16-year-old me just looks back at me with soulless eyes. Almost puppy dog in quality.

“Why are you being so mean?”

“Ryan, I have come to you in so many different times in your life and I can tell you how awesome you are. But until you see it for yourself I would be wasting my voice, my time, and your energy. And you’re enough. You’ve always been and always will be enough. You’re amazing and it’s about time you start to see it. And it’s about time you start to shout it from the mountaintops.
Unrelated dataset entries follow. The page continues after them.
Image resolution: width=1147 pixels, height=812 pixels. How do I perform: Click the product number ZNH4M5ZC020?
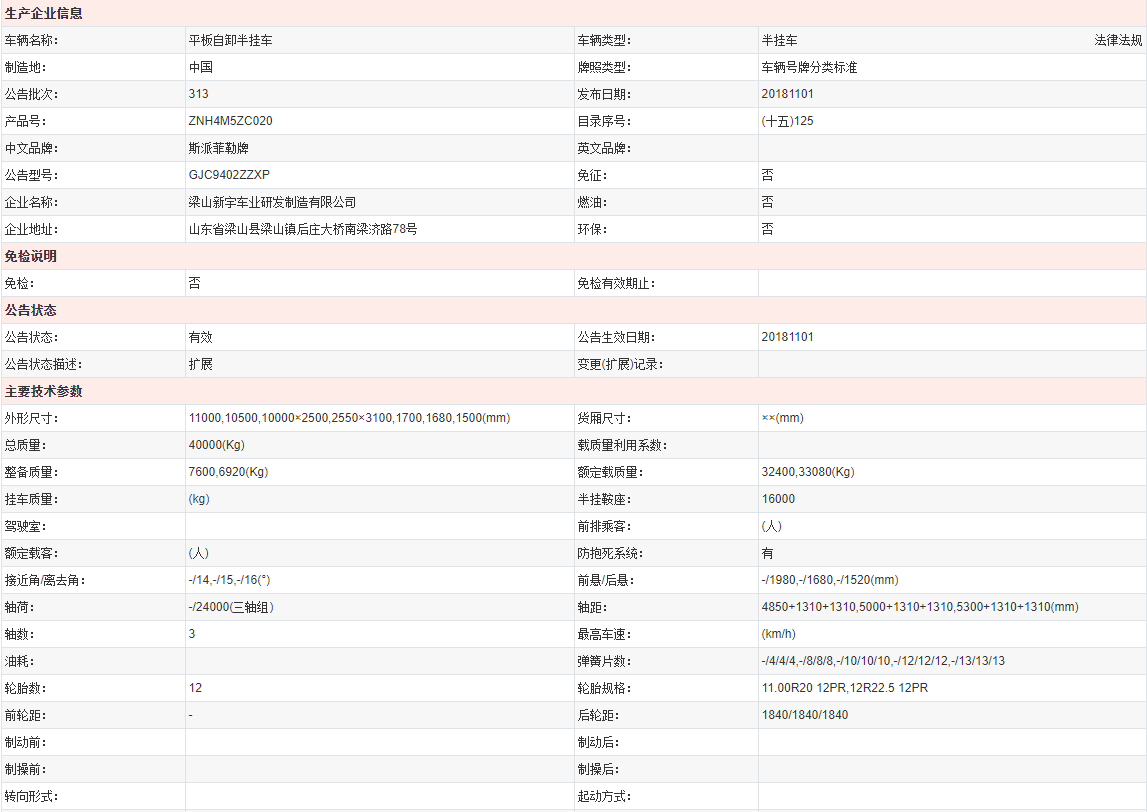pos(230,121)
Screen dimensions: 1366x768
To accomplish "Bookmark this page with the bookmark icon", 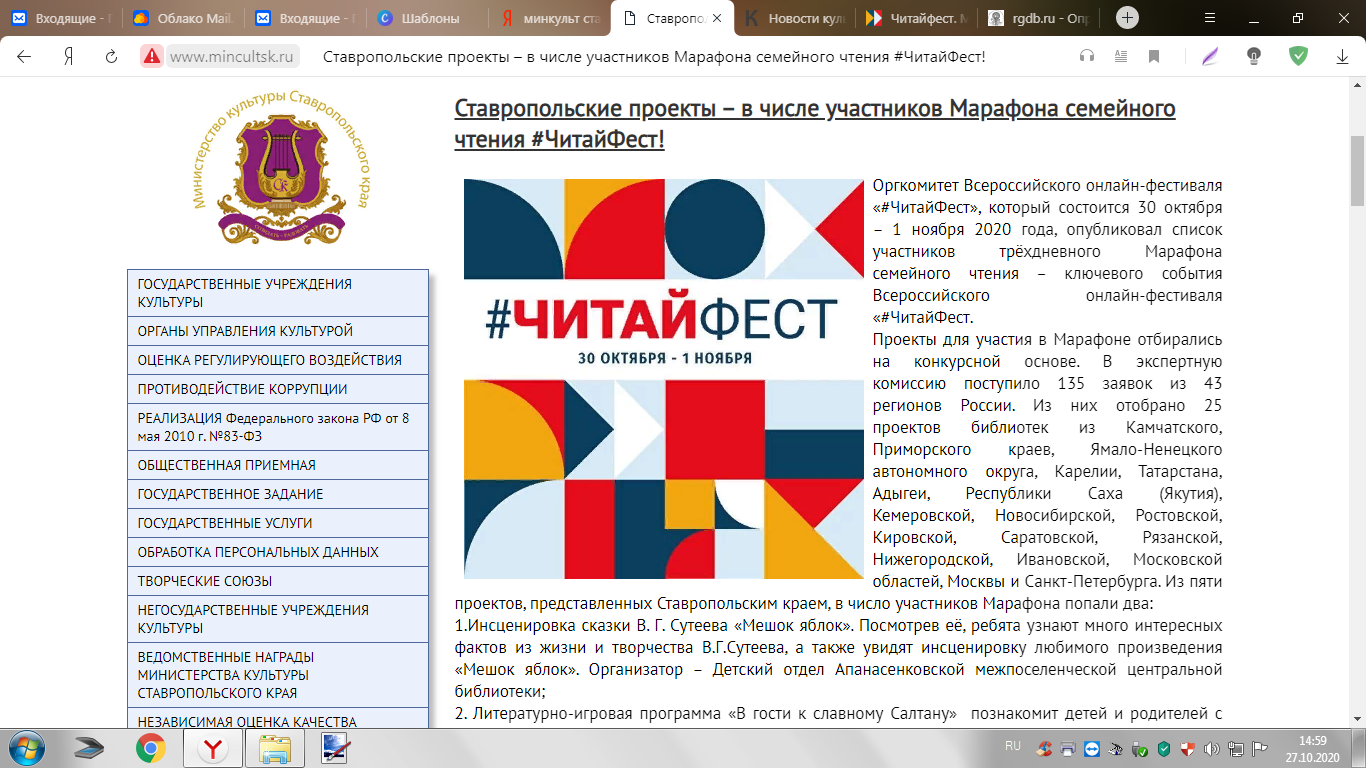I will (x=1154, y=57).
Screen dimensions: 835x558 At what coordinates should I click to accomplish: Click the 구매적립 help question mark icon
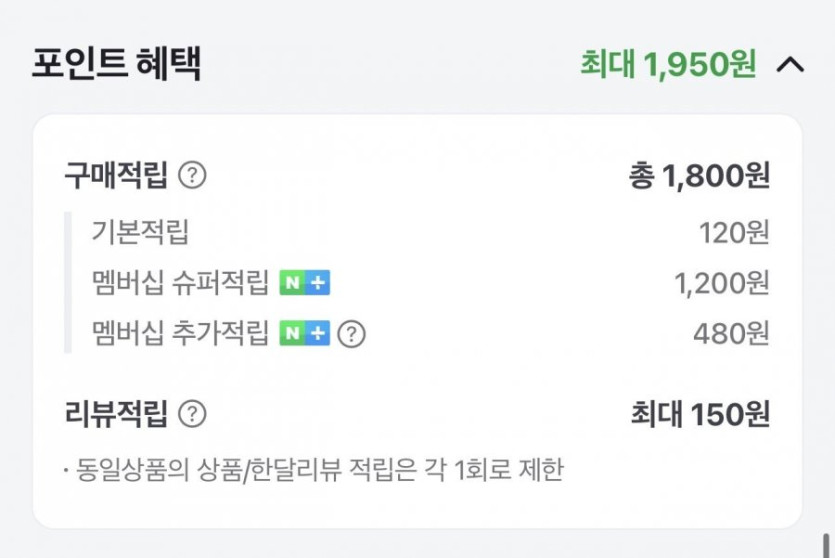[192, 176]
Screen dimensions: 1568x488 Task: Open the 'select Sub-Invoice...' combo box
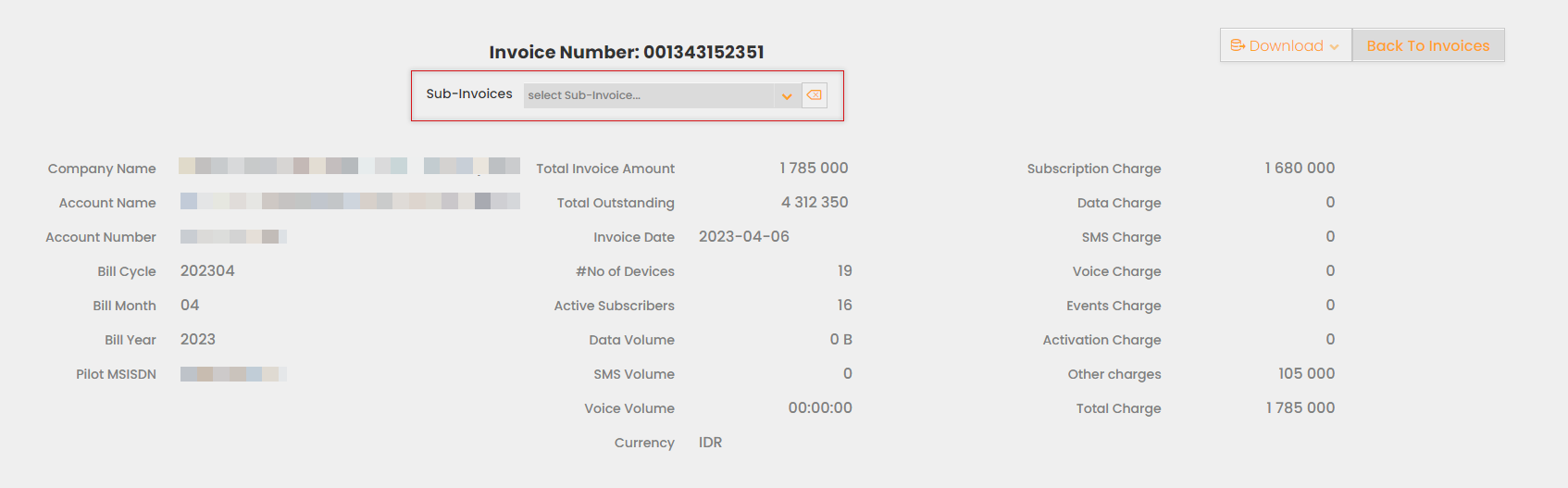tap(648, 95)
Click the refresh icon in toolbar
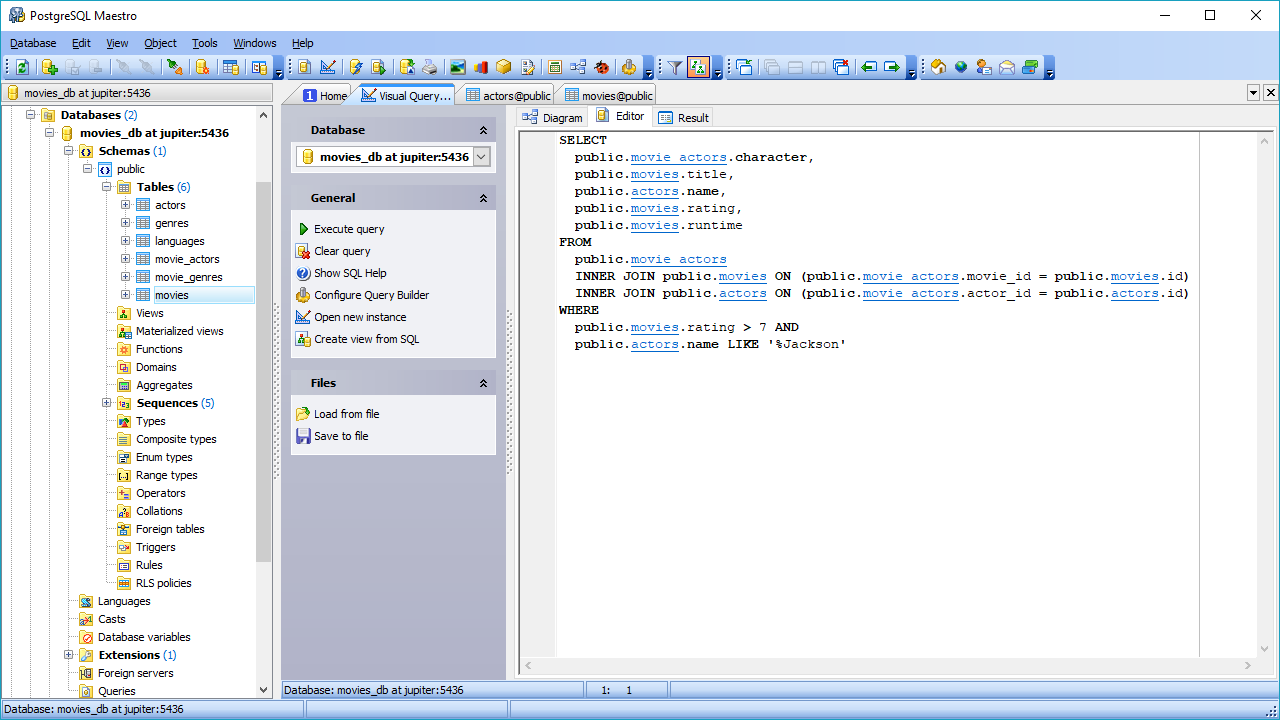1280x720 pixels. tap(22, 67)
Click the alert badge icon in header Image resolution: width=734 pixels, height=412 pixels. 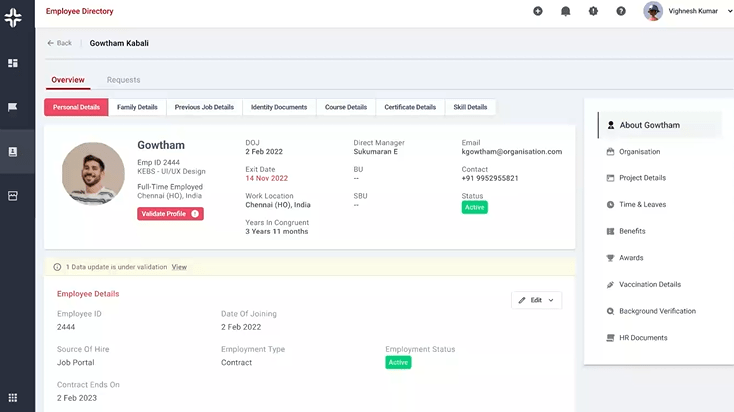593,11
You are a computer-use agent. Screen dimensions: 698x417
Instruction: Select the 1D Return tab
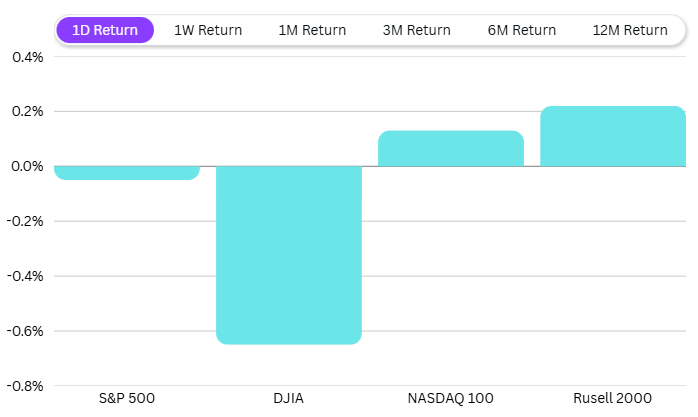point(105,30)
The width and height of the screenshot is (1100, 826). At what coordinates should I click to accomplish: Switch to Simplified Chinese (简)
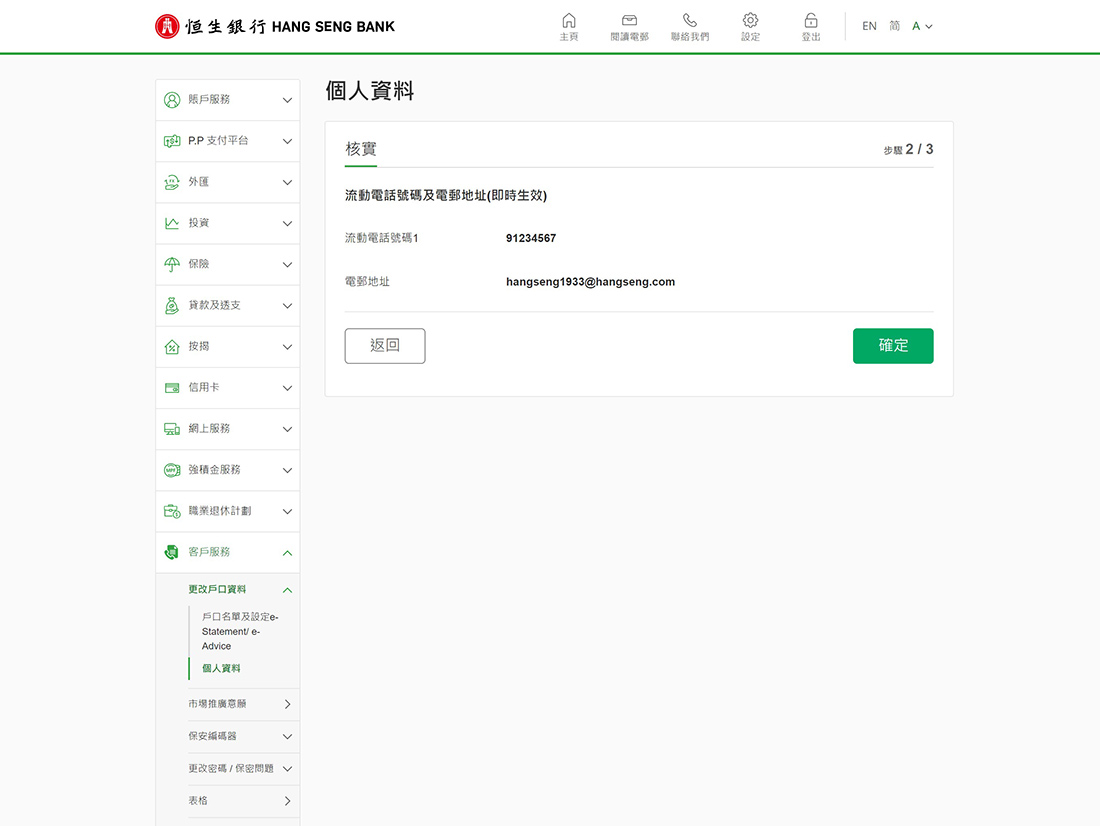[894, 26]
Quit underselling yourself.”

“So, you’re saying brute force, right?”

“It’s called enrollment, and you’ll learn all about it.” 16-year-old me laughs.

“Am I still gonna write that book?”

“Books! With an S.”

“Man…when can I start on this?”

“Do it now.”

“We’re in a car and probably about to get run off by cops here any minute.”

“True statement,” I said. “Listen, I’m gonna try something here. I haven’t done this any time I’ve visited you before. Ryan Hall, what would you like to be acknowledged for?”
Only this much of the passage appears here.